We have a lost generation of entrepreneurs. Not enough 20-somethings, or let’s even say under 35, have had the opportunity to see success at a young age and learn the important lessons of start-up leadership … When my partners and I tried to develop a list of today’s under 35 entrepreneurs who had started companies and seen meaningful success with them, it was a depressingly short list.

When I first started exploring the Boston startup scene, I was brash and arrogant. In fact, Scott Kirsner, publicly asked, “okay, you’re angry, what are you going to do about it” in response to a rant that the community wasn’t doing enough for young, first time entrepreneurs.  When I asked James Geshwiler if he was committing Common Angels (he’s the Managing Director) to any support of young first-timers, he immediately went to quote the Kauffman Foundation report from late last year citing that the average ‘successful’ entrepreneur was 40. I used to get blindly frustrated at responses like that and wonder how were things ever to improve for young guys inspired to start interesting companies.  But if you think about, it’s fairly logical right? 20-somethings can’t really be expected to launch, grow and run successful companies? A community or a society shouldn’t be supporting something that’s most likely going to fail?

Through my various interactions with people in the Boston startup community, especially with a lot of young peers launching companies, I started to wonder what really was the optimal age to start a company. A really close friend of mine took a year off from a top Boston engineering undergrad program to work on an education software-as-a-service technology. He and his team came up with something fairly interesting, but it’s a big project and startups are difficult. After much work, many lessons learned, he’s now back at school finishing off his degree, and ready to spend the summer at Google, possibly, and probably, leaving the dream of launching a company whilst still at school behind. Instead, he’ll probably go to Google after college, then to Harvard Business School a couple of years later. At that stage, he’ll have a bit of financial capital, be much more connected, and generally have far more knowledge to be in a much more optimal position to launch a great company. Am I sad that this would mean potentially one less young rock star Boston entrepreneur? Definitely. But do I think this is the right move for my friend. Most probably.
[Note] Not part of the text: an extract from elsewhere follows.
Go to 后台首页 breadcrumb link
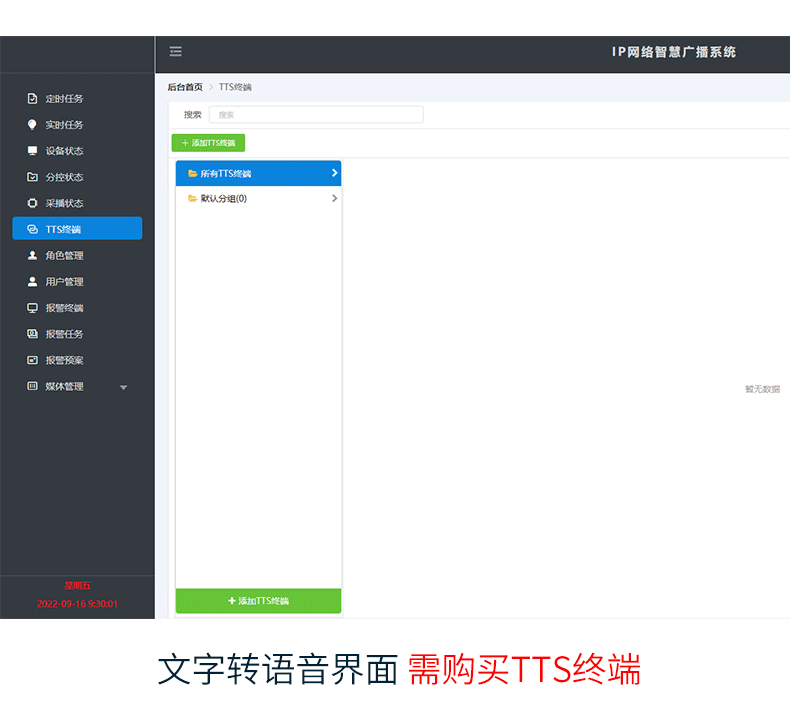The width and height of the screenshot is (790, 728). tap(185, 88)
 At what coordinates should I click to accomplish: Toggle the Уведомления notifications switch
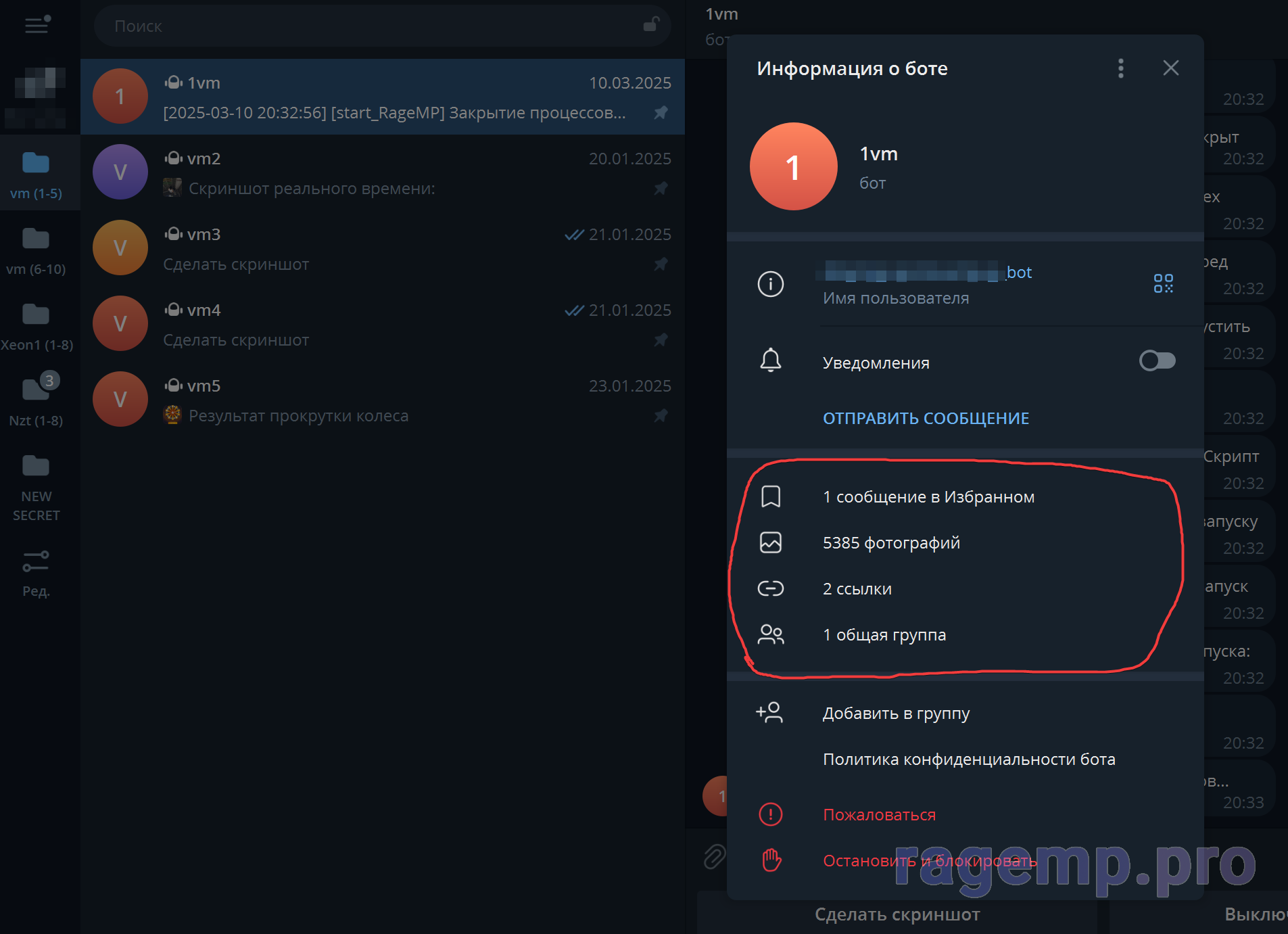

Given I haven’t started a successful company, am merely attempting to, I can’t properly answer the question in the title. What I will say is, without empirical evidence, there are a lot of early 20s (not to mention the freakish Mark Bao‘s of the world) in Boston, and I’m sure in a lot of other places, passionate about startups. There is an element of ‘it’s the cool thing to do’ (thinking back to the post Why for Students Entrepreneurship is the New Investment Banking) but there are more compelling fundamental reasons why the ‘supply’ of companies entering the marketplace founded by an early 20-something will increase by multiples in the next five years.

Is it best that a significant majority try and fail, but learn and try later in life, or are there solutions to this social phenomenon of young people going from lemonade stand to hiring their father’s friends.